[Dataset entries]
[Start of section]
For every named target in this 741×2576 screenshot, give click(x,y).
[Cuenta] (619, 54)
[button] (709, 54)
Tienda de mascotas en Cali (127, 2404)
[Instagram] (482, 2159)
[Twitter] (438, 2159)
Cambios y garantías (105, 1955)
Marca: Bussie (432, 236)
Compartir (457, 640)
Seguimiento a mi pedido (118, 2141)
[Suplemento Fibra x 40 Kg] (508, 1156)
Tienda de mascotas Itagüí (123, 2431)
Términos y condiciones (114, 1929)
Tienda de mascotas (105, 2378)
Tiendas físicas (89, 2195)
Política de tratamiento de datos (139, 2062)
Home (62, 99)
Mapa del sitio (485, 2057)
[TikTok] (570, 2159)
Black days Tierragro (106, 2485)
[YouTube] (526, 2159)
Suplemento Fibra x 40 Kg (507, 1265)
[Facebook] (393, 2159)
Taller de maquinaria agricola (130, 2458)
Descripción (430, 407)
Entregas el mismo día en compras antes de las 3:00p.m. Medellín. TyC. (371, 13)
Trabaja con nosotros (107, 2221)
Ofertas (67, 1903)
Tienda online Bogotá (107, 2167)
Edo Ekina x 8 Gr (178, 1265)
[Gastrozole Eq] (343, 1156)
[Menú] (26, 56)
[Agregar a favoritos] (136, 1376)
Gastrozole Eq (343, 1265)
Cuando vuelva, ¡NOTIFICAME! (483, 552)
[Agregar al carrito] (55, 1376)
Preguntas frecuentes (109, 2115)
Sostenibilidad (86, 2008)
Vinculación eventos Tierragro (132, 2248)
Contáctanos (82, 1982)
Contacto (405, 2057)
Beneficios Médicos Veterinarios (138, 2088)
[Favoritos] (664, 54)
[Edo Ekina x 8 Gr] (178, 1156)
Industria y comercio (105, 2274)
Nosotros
[End of section]
• [PROBLEM TO SOLVE]
Please write out every record shown above exactly as it reads.

• [OUTPUT FOR THIS EXERCISE]
For every named target in this 741×2576 screenshot, give click(x,y).
[Cuenta] (619, 54)
[button] (709, 54)
Tienda de mascotas en Cali (127, 2404)
[Instagram] (482, 2159)
[Twitter] (438, 2159)
Cambios y garantías (105, 1955)
Marca: Bussie (432, 236)
Compartir (457, 640)
Seguimiento a mi pedido (118, 2141)
[Suplemento Fibra x 40 Kg] (508, 1156)
Tienda de mascotas Itagüí (123, 2431)
Términos y condiciones (114, 1929)
Tienda de mascotas (105, 2378)
Tiendas físicas (89, 2195)
Política de tratamiento de datos (139, 2062)
Home (62, 99)
Mapa del sitio (485, 2057)
[TikTok] (570, 2159)
Black days Tierragro (106, 2485)
[YouTube] (526, 2159)
Suplemento Fibra x 40 Kg (507, 1265)
[Facebook] (393, 2159)
Taller de maquinaria agricola (130, 2458)
Descripción (430, 407)
Entregas el mismo día en compras antes de las 3:00p.m. Medellín. TyC. (371, 13)
Trabaja con nosotros (107, 2221)
Ofertas (67, 1903)
Tienda online Bogotá (107, 2167)
Edo Ekina x 8 Gr (178, 1265)
[Gastrozole Eq] (343, 1156)
[Menú] (26, 56)
[Agregar a favoritos] (136, 1376)
Gastrozole Eq (343, 1265)
Cuando vuelva, ¡NOTIFICAME! (483, 552)
[Agregar al carrito] (55, 1376)
Preguntas frecuentes (109, 2115)
Sostenibilidad (86, 2008)
Vinculación eventos Tierragro (132, 2248)
Contáctanos (82, 1982)
Contacto (405, 2057)
Beneficios Médicos Veterinarios (138, 2088)
[Favoritos] (664, 54)
[Edo Ekina x 8 Gr] (178, 1156)
Industria y comercio (105, 2274)
Nosotros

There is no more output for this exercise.